▶ [SOURCE MATERIAL]:
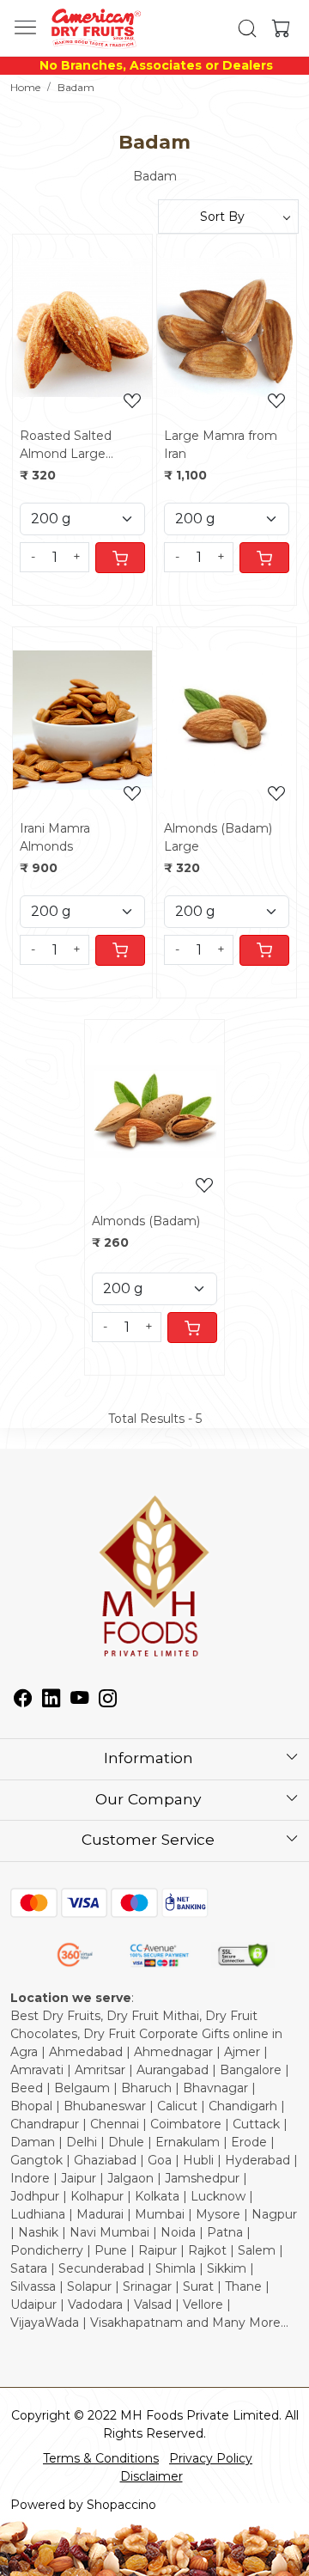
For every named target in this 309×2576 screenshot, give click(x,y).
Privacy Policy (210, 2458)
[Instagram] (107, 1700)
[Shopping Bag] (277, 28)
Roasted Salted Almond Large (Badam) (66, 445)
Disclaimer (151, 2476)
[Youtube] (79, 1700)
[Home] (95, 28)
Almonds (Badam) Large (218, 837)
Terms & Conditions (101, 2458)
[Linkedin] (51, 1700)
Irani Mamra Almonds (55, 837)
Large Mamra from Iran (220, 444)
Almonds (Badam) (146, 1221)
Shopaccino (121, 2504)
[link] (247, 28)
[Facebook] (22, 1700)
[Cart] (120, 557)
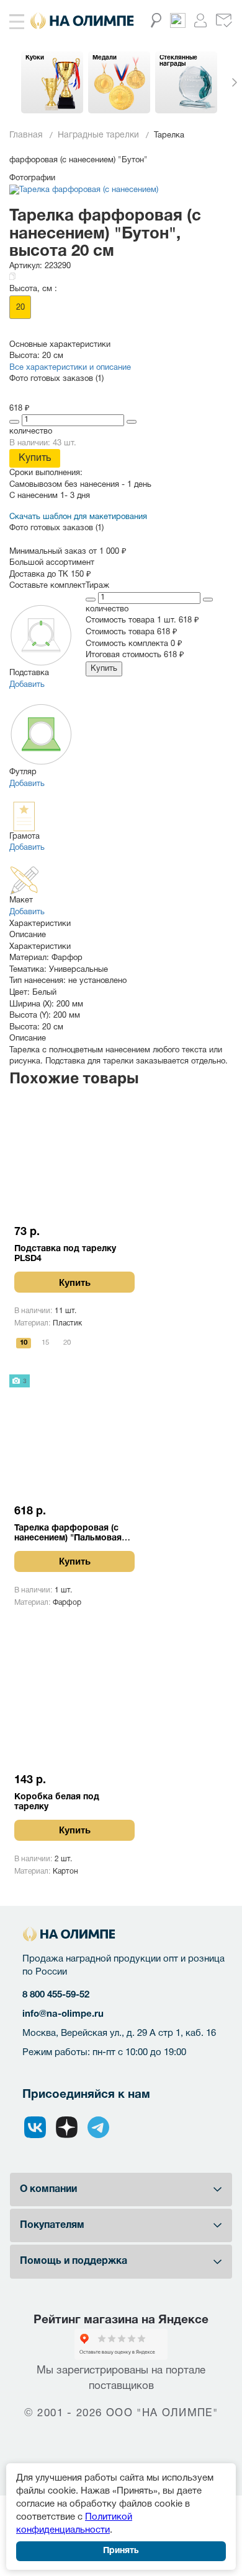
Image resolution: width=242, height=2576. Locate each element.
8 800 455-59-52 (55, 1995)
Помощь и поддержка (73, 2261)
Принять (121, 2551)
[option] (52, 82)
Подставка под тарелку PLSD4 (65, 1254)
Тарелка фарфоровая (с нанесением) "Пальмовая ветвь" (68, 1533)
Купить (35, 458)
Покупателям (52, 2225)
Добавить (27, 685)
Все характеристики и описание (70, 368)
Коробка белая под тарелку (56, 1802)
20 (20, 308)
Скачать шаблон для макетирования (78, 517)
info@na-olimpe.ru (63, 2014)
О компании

▶ [ASSIGNED TASK]:
Output the listing exactly, pictures excluded.

▶ [RESPONSE]:
For every named target in this 309×2576 screenshot, give click(x,y).
Privacy Policy (210, 2458)
[Instagram] (107, 1700)
[Shopping Bag] (277, 28)
Roasted Salted Almond Large (Badam) (66, 445)
Disclaimer (151, 2476)
[Youtube] (79, 1700)
[Home] (95, 28)
Almonds (Badam) Large (218, 837)
Terms & Conditions (101, 2458)
[Linkedin] (51, 1700)
Irani Mamra Almonds (55, 837)
Large Mamra from Iran (220, 444)
Almonds (Badam) (146, 1221)
Shopaccino (121, 2504)
[link] (247, 28)
[Facebook] (22, 1700)
[Cart] (120, 557)
Image resolution: width=242, height=2576. Locate each element.
8 800 455-59-52 (55, 1995)
Помощь и поддержка (73, 2261)
Принять (121, 2551)
[option] (52, 82)
Подставка под тарелку PLSD4 (65, 1254)
Тарелка фарфоровая (с нанесением) "Пальмовая ветвь" (68, 1533)
Купить (35, 458)
Покупателям (52, 2225)
Добавить (27, 685)
Все характеристики и описание (70, 368)
Коробка белая под тарелку (56, 1802)
20 (20, 308)
Скачать шаблон для макетирования (78, 517)
info@na-olimpe.ru (63, 2014)
О компании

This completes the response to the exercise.